When a loved one leaves an inheritance, they intend for it to be the beneficiary’s money. If that person gets married, the inheritance may end up being divided between the spouses as an asset. Many people with inheritances want to retain that money as their own in the event of a divorce. In the state of Indiana, there are a few things to know about how to protect your inheritance from your spouse in a divorce.

How are Inheritances Handled in Divorce?

In a divorce proceeding, the judge considers all assets of both parties as a joint unit and also individually. The courts classify assets as either separate or marital, which determines how it is divided in the divorce. In Indiana, there are a few things the courts consider as separate property, such as property or gifts a spouse received before the marriage or after separation, as well as any assets specified within a prenuptial agreement prior to marriage.
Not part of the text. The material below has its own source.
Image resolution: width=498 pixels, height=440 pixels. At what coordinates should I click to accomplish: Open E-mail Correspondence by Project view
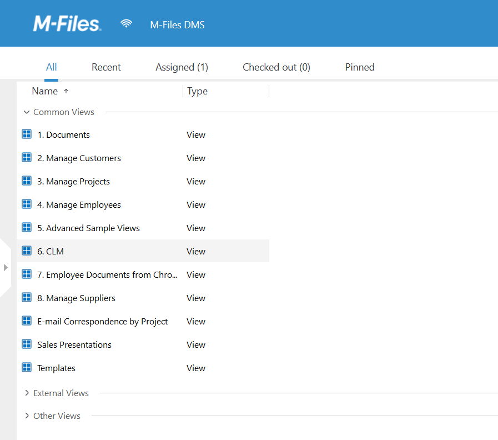[x=102, y=322]
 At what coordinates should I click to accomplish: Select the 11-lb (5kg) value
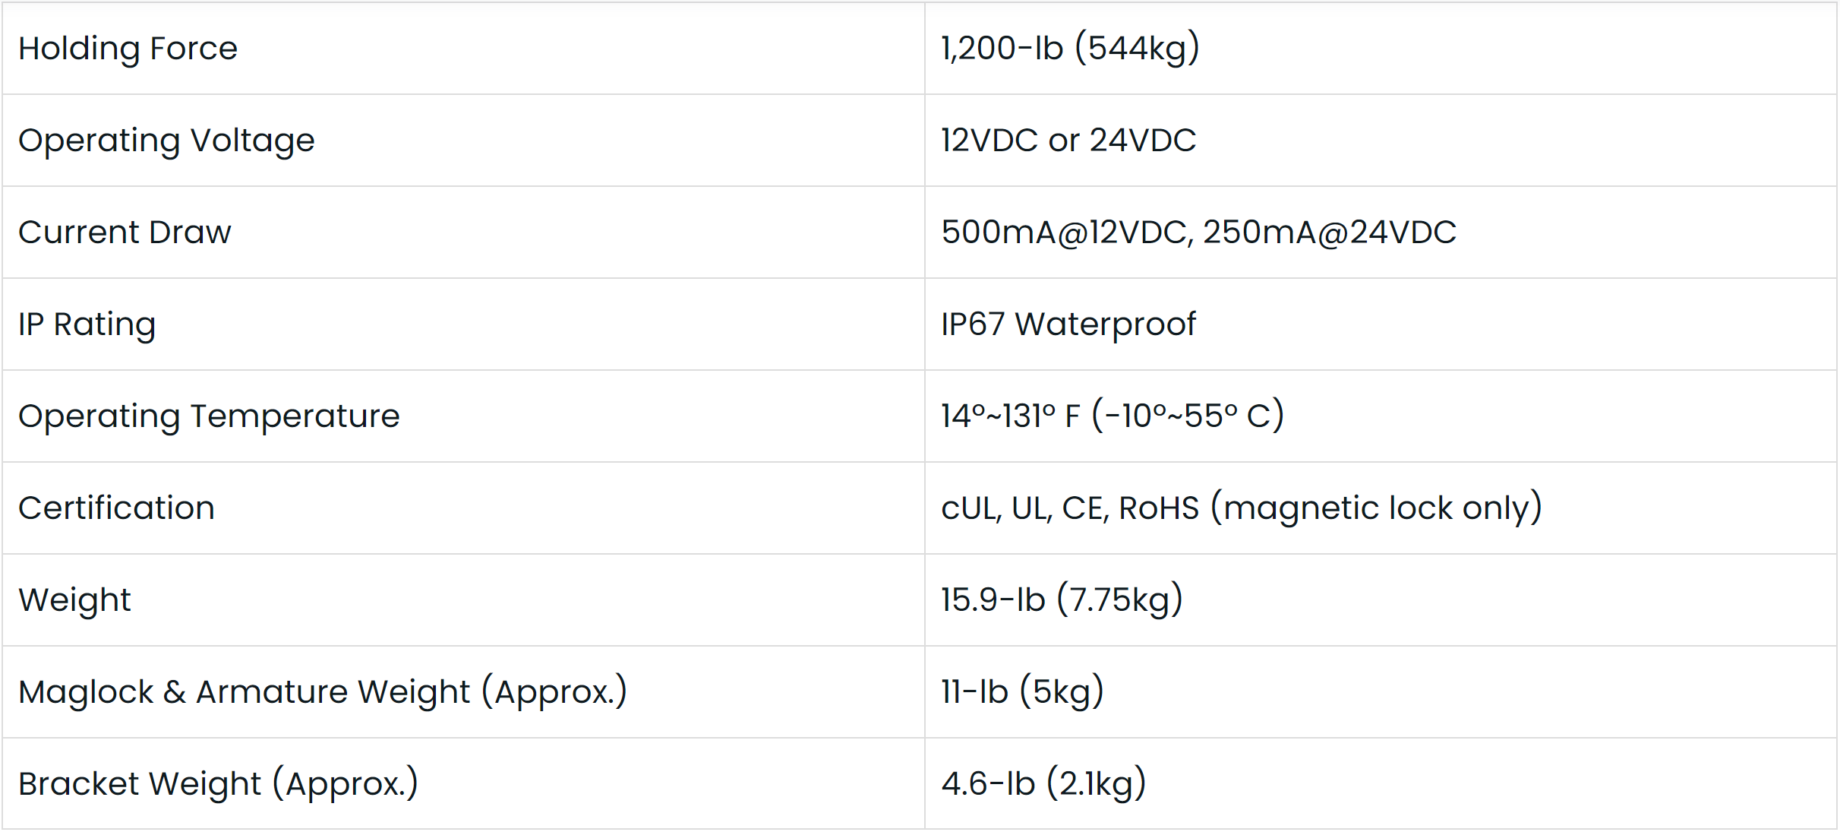pyautogui.click(x=1021, y=692)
Separate property may also include inheritances, but there are other considerations about this matter to keep in mind. Marital properties are typically the assets and property obtained during a marriage, which are subject to equitable (or fair) division in Indiana. The judge may decide that the inheritance has become commingled during the marriage, which could mean both spouses are entitled to an equitable distribution of the inheritance in a divorce.

What is Commingling?

Commingling takes place when assets that were originally considered separate property become mixed or commingled with what is considered marital property. How does commingling happen with an inheritance? If the spouse with the inheritance puts the money in a joint bank account with their spouse, it would then be considered a marital asset and subject to equitable division in a divorce. Another common way inheritance recipients commingle their inheritance is by using that money on marital assets, such as paying for the mortgage of the marital house, paying a car payment for the spouse with the inheritance, or using the money to cover a spouse’s other expenses, i.e., medical bills or other debts. In order to protect your inheritance from your spouse, it is vital that you avoid commingling at all costs. The money from the inheritance should be kept in a sole bank account and either saved or used solely on yourself to ensure it stays a separate property.

What if I Receive an Inheritance During a Divorce?

The time between the initial separation and the finalization of the divorce can be confusing and tricky. In the event that someone receives an inheritance before the divorce but after the separation, the inheritance would most likely be considered a separate property safe from equitable division. There are a few caveats to this notion. For starters, the recipient of the inheritance would need to prove that the inheritance was received post-separation. They would also need to provide the separation date to the court, which may not be the same as the date the divorce papers were filed.